Garda Commissioner apologises for 'significant failures' investigating Bill Kenneally
By Cillian Sherlock, Press Association
The Garda Commissioner has apologised for “significant failures” in investigating paedophile Bill Kenneally.
The apology comes more than a month after a major report found a “clear and serious dereliction of duty” on behalf of gardaí investigating the paedophile.
Kenneally, in his early 70s and formerly of Summerville Avenue, Waterford city, died in prison last month after pleading guilty to 10 sample counts of indecently assaulting 10 boys at various locations in Waterford in the 1980s.
The predator gave evidence to a Commission of Investigation into his abuse, where he said he had told two senior gardaí in the boardroom of a Garda station on December 30th, 1987 “what I was doing”.
It found the failure on behalf of acting Chief Superintendent Sean Cashman, and to a “lesser extent” acting Superintendent PJ Hayes after December 1987, to conduct a proper investigation into the activities of Kenneally, was a “clear and serious dereliction of duty even by the standards of the time”.
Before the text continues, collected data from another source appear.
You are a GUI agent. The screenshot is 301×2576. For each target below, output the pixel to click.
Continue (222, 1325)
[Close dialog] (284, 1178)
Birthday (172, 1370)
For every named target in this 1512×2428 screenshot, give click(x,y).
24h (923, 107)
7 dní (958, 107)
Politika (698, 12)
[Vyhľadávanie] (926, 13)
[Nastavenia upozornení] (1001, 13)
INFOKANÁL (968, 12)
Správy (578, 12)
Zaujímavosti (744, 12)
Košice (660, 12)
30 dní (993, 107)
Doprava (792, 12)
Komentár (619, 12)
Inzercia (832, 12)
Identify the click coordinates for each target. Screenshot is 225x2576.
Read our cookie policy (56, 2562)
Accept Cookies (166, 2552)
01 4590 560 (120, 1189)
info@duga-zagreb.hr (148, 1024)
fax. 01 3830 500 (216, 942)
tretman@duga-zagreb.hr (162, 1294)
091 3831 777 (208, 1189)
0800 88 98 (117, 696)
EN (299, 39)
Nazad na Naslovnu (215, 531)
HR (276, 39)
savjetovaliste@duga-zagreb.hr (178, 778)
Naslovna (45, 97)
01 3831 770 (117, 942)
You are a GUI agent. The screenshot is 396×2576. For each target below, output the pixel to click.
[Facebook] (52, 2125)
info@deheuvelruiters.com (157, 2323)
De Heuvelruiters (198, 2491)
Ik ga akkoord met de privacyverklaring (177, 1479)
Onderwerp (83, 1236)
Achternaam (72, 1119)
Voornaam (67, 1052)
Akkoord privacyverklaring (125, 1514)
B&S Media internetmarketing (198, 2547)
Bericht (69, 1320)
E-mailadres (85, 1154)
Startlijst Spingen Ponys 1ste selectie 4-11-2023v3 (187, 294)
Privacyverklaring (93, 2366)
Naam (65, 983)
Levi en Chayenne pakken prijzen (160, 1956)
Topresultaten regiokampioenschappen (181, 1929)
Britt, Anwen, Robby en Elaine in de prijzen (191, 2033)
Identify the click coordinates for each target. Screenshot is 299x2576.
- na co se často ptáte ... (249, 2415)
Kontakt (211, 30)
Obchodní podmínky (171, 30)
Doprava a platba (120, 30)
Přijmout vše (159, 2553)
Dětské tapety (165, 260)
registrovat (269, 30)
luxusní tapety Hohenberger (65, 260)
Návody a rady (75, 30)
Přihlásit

The Commission’s report said that gardaí had enough evidence to arrest Kenneally on suspicion of false imprisonment and indecent assault by the time this interview took place, and to search his house and car.
At the time, he was in possession of Polaroid images of naked boys in his home and car, the report said.
At the meeting on December 30th, 1987, Kenneally was not cautioned, proper notes were not taken, the investigation was not properly established and no file was created.
One of the officers also had a conflict of interest as he was “a close friend” of Kenneally’s uncle, Monsignor John Shine, and should have recused himself from the investigation.
On the day the report was published in June, An Garda Síochána said its thoughts were with the “victims of this terrible abuse” and that it had since “invested significantly in the investigation of domestic and sexual abuse”.

However, it said it would “need time to review” the report “before commenting on it”.
It repeatedly declined to comment on the report in the following week.
On Tuesday, more than a month after the report’s publication, Commissioner Justin Kelly said An Garda Síochána “fully accepts” the findings of the South East Commission of Investigation.
It came shortly after Taoiseach Micheál Martin offered a State apology to the victims in the Dáil.
Mr Kelly noted the commission said the quality of the second investigation, which resulted in guilty pleas, was “superb” and did not contain any mala fides or cover-up on the part of An Garda Síochána – although it had not proceeded with expedition.
He said: “An Garda Síochána acknowledges and regrets that victims Jason Clancy and A7 were not communicated with properly in the initial stages of this second investigation.”
"As Garda commissioner, I wish to offer my personal apology to the victims of Bill Kenneally for the significant failures of An Garda Síochána, we fell far short of what is expected of us.”